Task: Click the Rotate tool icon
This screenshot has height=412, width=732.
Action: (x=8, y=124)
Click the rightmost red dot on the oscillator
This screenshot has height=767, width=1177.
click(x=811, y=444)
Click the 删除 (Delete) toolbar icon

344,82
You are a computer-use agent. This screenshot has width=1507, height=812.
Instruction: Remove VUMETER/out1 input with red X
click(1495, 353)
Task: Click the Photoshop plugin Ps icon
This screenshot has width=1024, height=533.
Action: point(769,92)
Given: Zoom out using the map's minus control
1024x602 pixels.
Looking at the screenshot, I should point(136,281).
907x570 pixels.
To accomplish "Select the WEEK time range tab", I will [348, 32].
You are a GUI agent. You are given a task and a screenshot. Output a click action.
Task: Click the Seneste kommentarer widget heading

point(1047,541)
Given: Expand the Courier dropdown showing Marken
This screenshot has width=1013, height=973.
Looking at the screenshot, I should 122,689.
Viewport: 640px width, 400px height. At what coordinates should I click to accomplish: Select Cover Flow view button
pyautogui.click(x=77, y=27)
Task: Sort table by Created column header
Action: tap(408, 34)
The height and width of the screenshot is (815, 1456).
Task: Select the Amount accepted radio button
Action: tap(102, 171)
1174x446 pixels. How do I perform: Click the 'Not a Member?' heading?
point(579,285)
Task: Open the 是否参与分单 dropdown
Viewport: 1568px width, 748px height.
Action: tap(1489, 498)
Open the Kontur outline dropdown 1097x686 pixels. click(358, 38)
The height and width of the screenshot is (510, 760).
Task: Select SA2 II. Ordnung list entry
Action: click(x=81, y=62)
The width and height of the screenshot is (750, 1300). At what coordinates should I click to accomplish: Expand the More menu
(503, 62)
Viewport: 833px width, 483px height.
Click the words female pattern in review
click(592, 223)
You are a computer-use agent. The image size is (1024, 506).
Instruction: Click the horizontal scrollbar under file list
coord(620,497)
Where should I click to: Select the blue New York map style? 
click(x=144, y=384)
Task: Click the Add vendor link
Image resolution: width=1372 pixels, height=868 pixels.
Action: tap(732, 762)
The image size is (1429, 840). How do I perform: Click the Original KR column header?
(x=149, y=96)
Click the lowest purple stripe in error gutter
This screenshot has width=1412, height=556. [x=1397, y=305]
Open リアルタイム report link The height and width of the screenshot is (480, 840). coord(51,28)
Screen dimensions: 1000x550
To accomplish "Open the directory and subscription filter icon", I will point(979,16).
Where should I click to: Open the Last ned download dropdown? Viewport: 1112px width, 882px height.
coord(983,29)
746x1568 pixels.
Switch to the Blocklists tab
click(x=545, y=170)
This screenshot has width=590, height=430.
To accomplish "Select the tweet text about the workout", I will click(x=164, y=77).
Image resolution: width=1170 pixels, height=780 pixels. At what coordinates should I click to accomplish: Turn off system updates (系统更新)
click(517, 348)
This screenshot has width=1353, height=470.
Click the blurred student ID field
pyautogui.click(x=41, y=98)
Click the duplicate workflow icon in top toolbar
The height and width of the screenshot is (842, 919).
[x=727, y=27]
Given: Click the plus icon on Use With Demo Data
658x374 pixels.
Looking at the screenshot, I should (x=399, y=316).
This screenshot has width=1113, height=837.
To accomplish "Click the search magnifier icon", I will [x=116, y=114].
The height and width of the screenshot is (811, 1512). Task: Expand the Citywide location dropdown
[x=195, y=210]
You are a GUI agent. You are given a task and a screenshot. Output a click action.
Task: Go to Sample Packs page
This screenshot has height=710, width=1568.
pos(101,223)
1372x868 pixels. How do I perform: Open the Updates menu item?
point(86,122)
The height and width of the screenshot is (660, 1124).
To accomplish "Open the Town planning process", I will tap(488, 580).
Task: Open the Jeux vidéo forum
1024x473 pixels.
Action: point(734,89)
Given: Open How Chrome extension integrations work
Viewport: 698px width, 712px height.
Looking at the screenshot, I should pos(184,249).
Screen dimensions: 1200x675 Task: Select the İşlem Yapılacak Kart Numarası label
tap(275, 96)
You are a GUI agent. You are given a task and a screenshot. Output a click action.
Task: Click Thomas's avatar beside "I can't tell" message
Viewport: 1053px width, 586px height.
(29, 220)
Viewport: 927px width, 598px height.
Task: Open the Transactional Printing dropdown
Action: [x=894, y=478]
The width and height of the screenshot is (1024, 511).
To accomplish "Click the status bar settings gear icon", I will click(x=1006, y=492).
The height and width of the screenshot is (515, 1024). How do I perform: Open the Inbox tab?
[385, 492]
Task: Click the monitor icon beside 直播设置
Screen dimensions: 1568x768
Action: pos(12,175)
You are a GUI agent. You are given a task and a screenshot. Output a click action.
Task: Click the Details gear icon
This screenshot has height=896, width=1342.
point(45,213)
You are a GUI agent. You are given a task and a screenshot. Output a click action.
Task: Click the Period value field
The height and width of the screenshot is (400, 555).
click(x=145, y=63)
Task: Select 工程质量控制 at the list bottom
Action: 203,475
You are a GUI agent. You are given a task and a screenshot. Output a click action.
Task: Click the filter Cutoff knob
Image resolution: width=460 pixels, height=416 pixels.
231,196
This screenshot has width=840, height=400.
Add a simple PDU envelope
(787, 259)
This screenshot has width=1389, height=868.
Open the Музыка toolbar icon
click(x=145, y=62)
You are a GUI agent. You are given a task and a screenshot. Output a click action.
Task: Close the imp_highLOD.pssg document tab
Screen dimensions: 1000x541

☆ ☆ ☆

How to complete this task ->
Please find all lines of the entries that hold the string "will" and copy them.

Result for this exercise ->
To accomplish "Select the WEEK time range tab", I will [348, 32].
To accomplish "Open the directory and subscription filter icon", I will point(979,16).
To accomplish "Select the tweet text about the workout", I will click(x=164, y=77).
To accomplish "Click the search magnifier icon", I will [x=116, y=114].
To accomplish "Open the Town planning process", I will tap(488, 580).
To accomplish "Click the status bar settings gear icon", I will click(x=1006, y=492).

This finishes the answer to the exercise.